#### Work to be completed:
Transcribe the records below exactly as they appear, omitting any pictures.

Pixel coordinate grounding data
----------

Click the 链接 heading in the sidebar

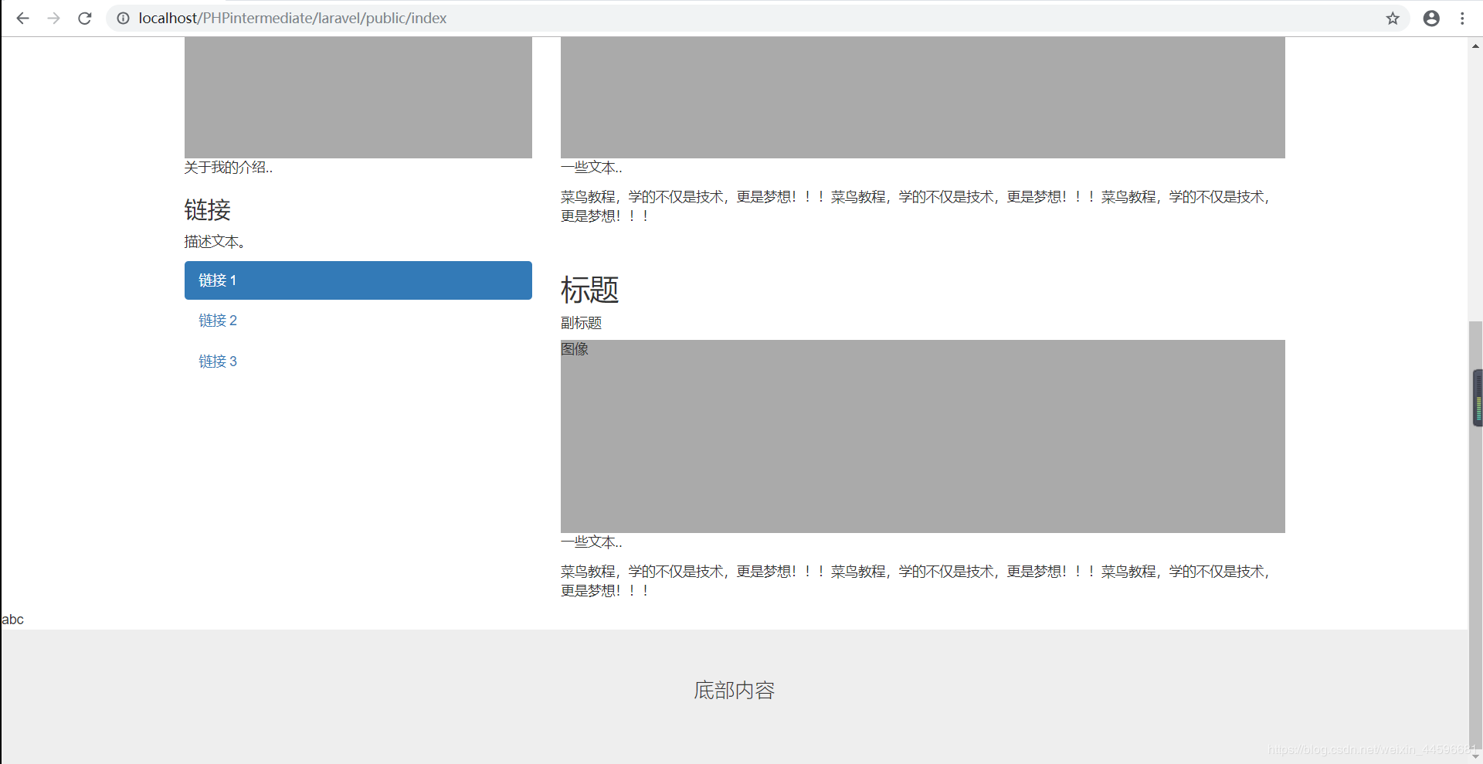coord(207,210)
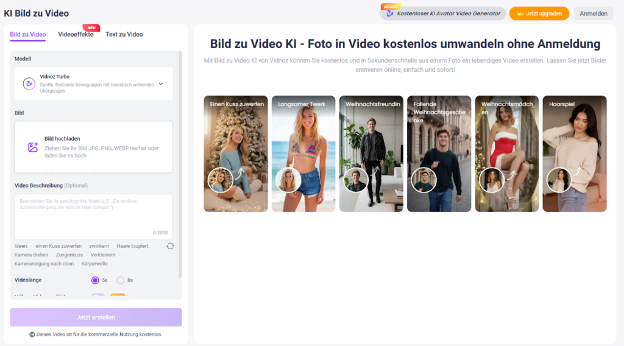Select the 8s video length option
Screen dimensions: 624x346
(x=121, y=280)
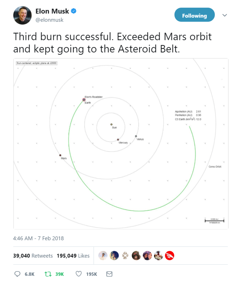Click the red circular liker avatar

(170, 256)
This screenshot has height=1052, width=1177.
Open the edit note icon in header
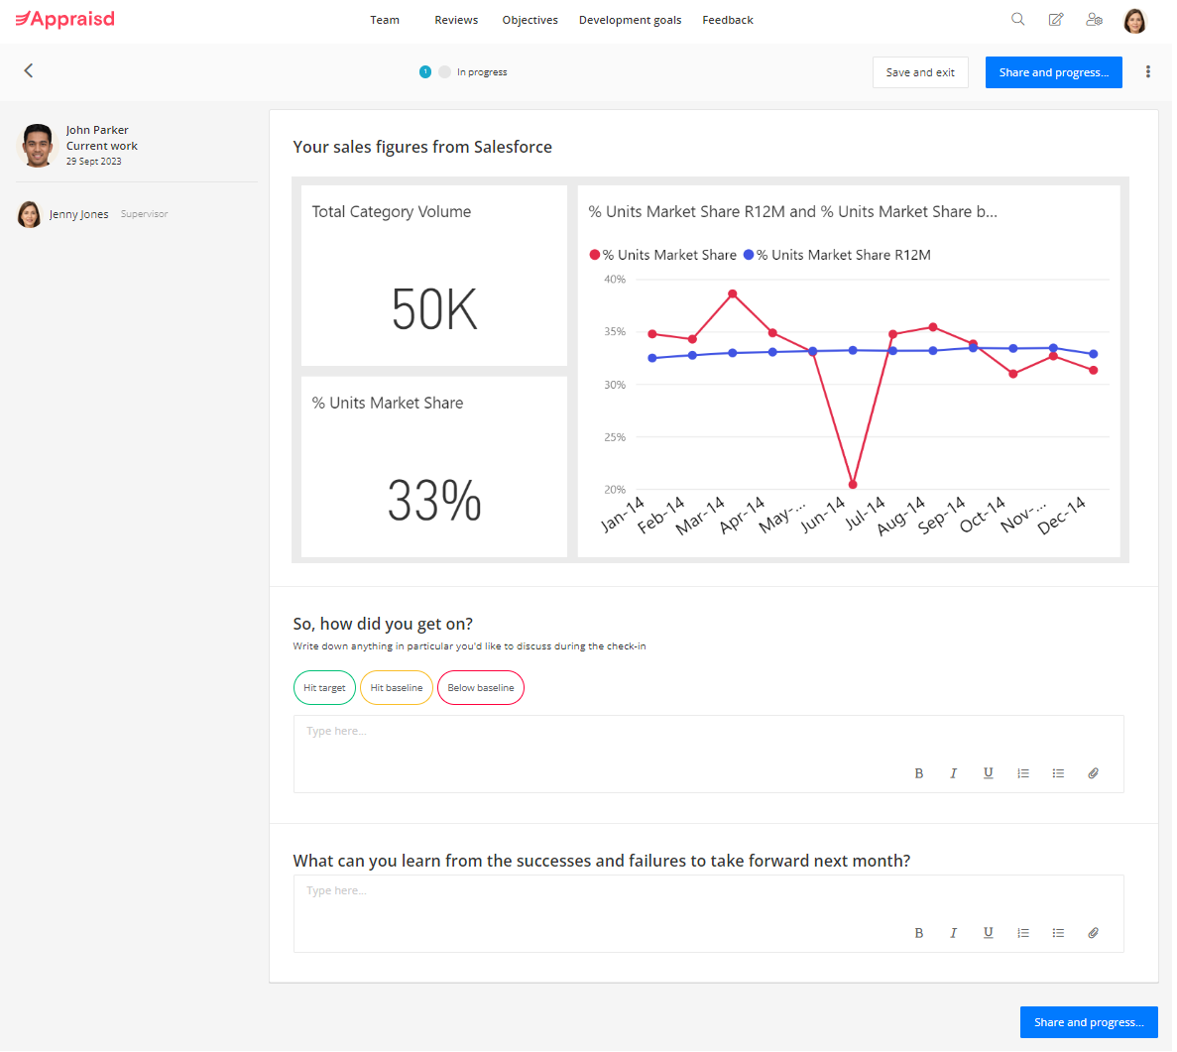(x=1056, y=19)
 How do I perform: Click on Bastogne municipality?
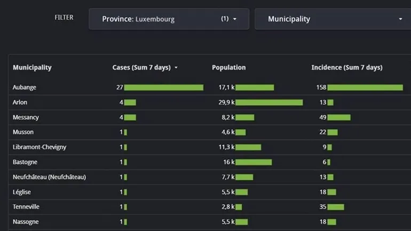pyautogui.click(x=25, y=162)

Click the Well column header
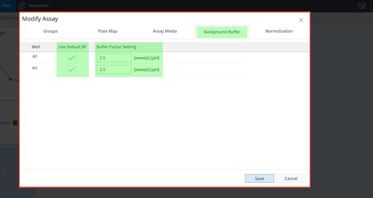(x=36, y=47)
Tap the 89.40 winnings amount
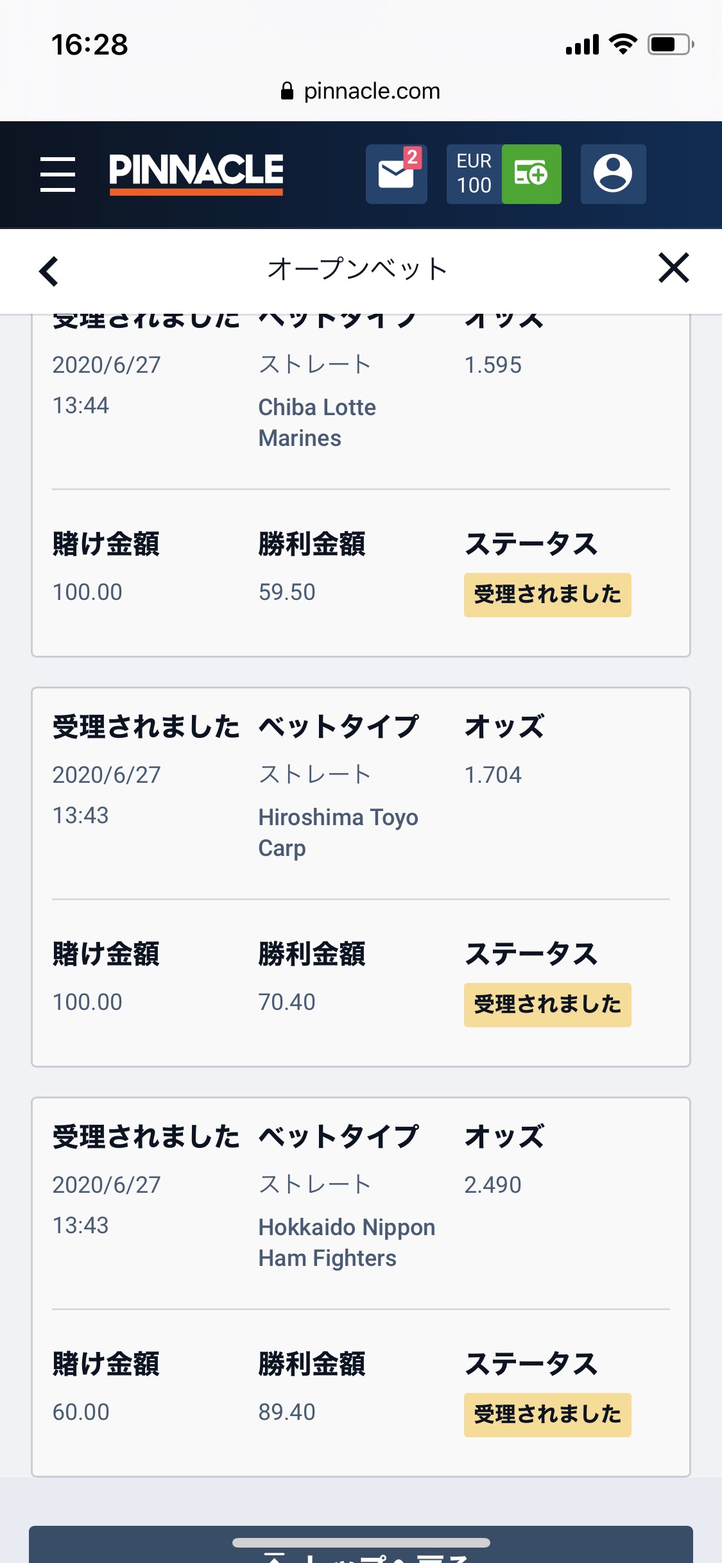 point(287,1412)
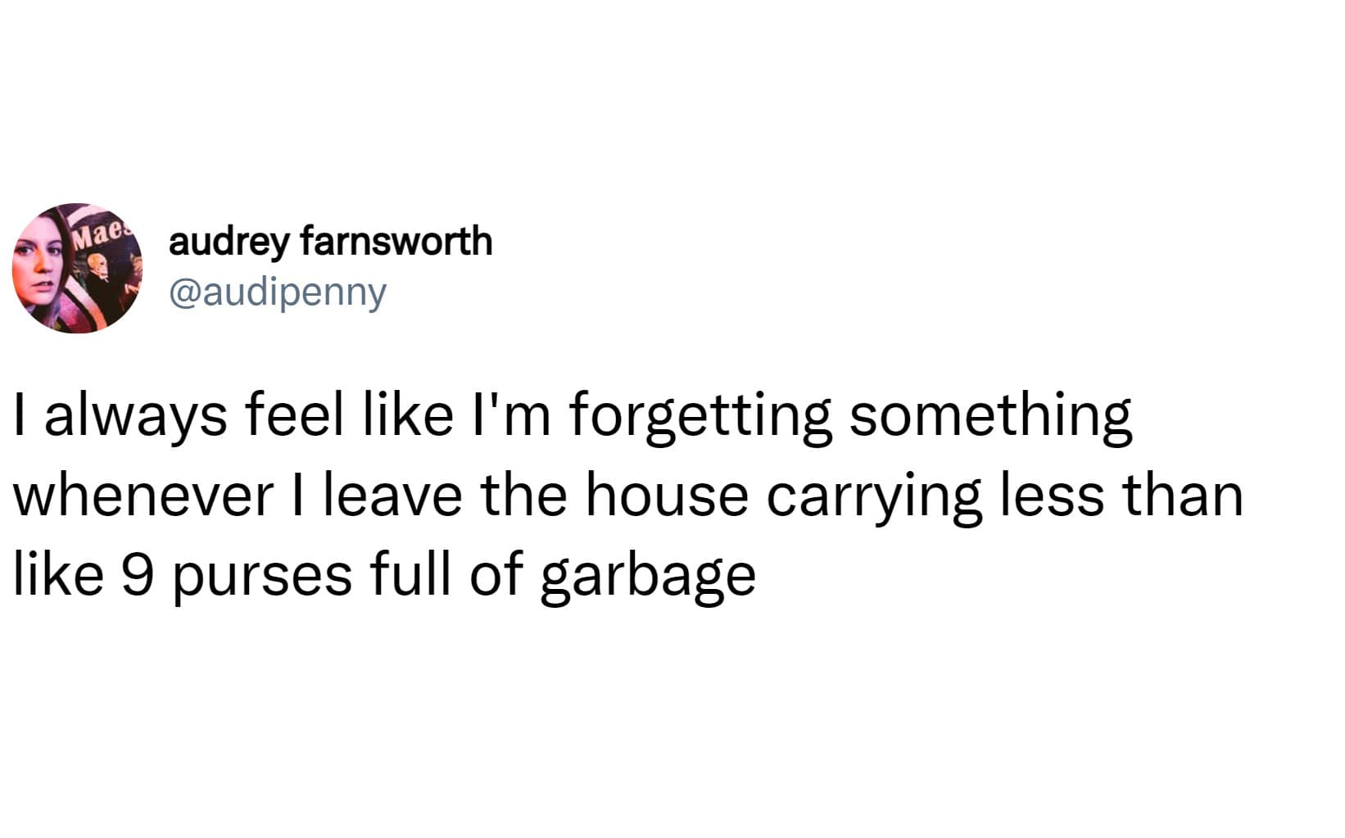Click the word "always" in the tweet
1345x838 pixels.
click(x=135, y=416)
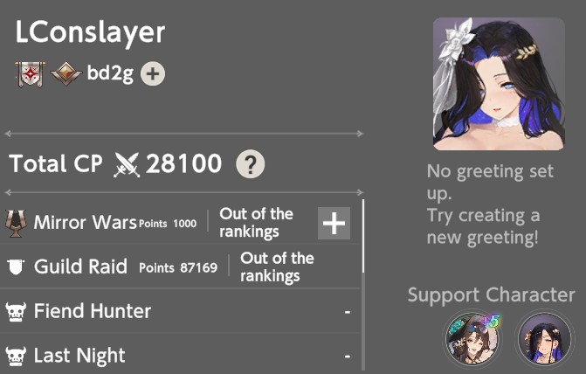Click the guild banner emblem icon
Screen dimensions: 586x374
tap(31, 73)
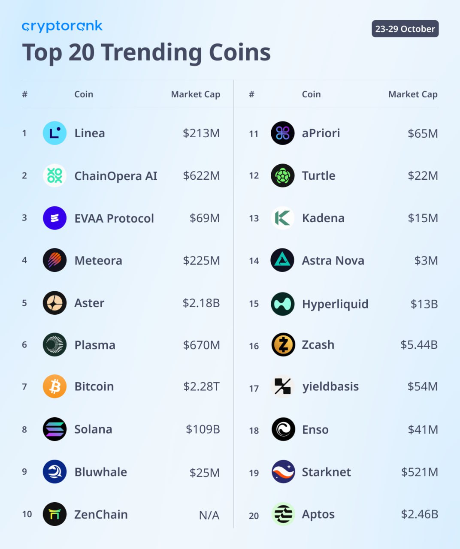Click the Top 20 Trending Coins title
This screenshot has height=549, width=460.
click(x=146, y=52)
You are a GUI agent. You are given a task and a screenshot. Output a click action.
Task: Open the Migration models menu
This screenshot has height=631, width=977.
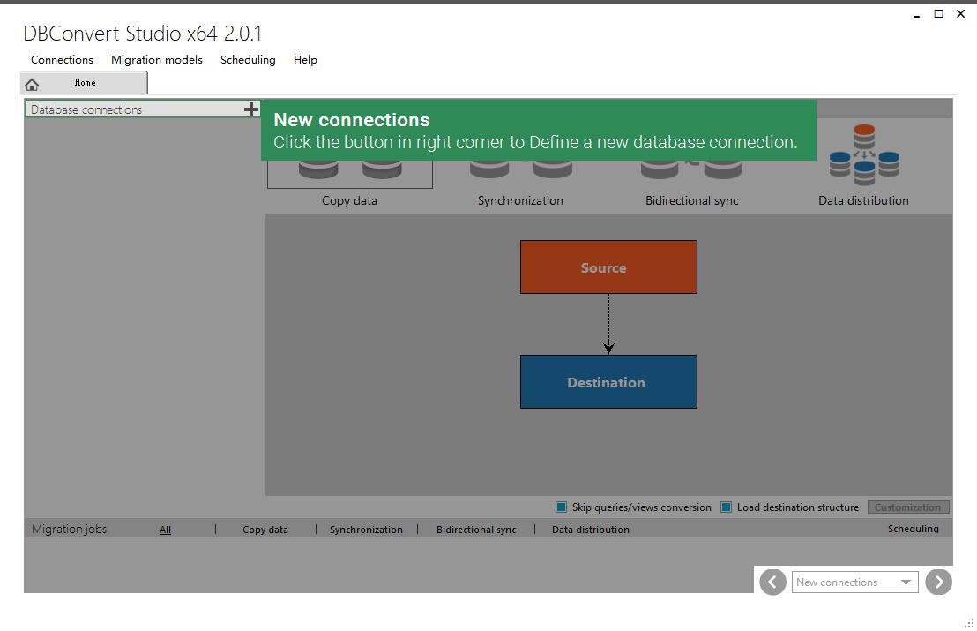pyautogui.click(x=156, y=60)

----------

#### Response to this task:
Click the 链接 heading in the sidebar

coord(207,210)
Select the 8s video length option
Screen dimensions: 624x346
(x=121, y=280)
Click the red circular liker avatar

(170, 256)
This screenshot has height=1052, width=1177.
Open the edit note icon in header
(x=1056, y=19)
 How do I perform: Click on Bastogne municipality?
pyautogui.click(x=25, y=162)

Click the Well column header
(x=36, y=47)
Tap the 89.40 winnings amount
 point(287,1412)
Click the word "always" in the tweet
1345x838 pixels.
click(x=135, y=416)
Click the guild banner emblem icon
Screen dimensions: 586x374
tap(31, 73)
Click the Top 20 Trending Coins title
This screenshot has height=549, width=460.
click(x=146, y=52)
You are a GUI agent. You are given a task and a screenshot. Output a click action.
Task: Open the Migration models menu
This screenshot has height=631, width=977.
pyautogui.click(x=156, y=60)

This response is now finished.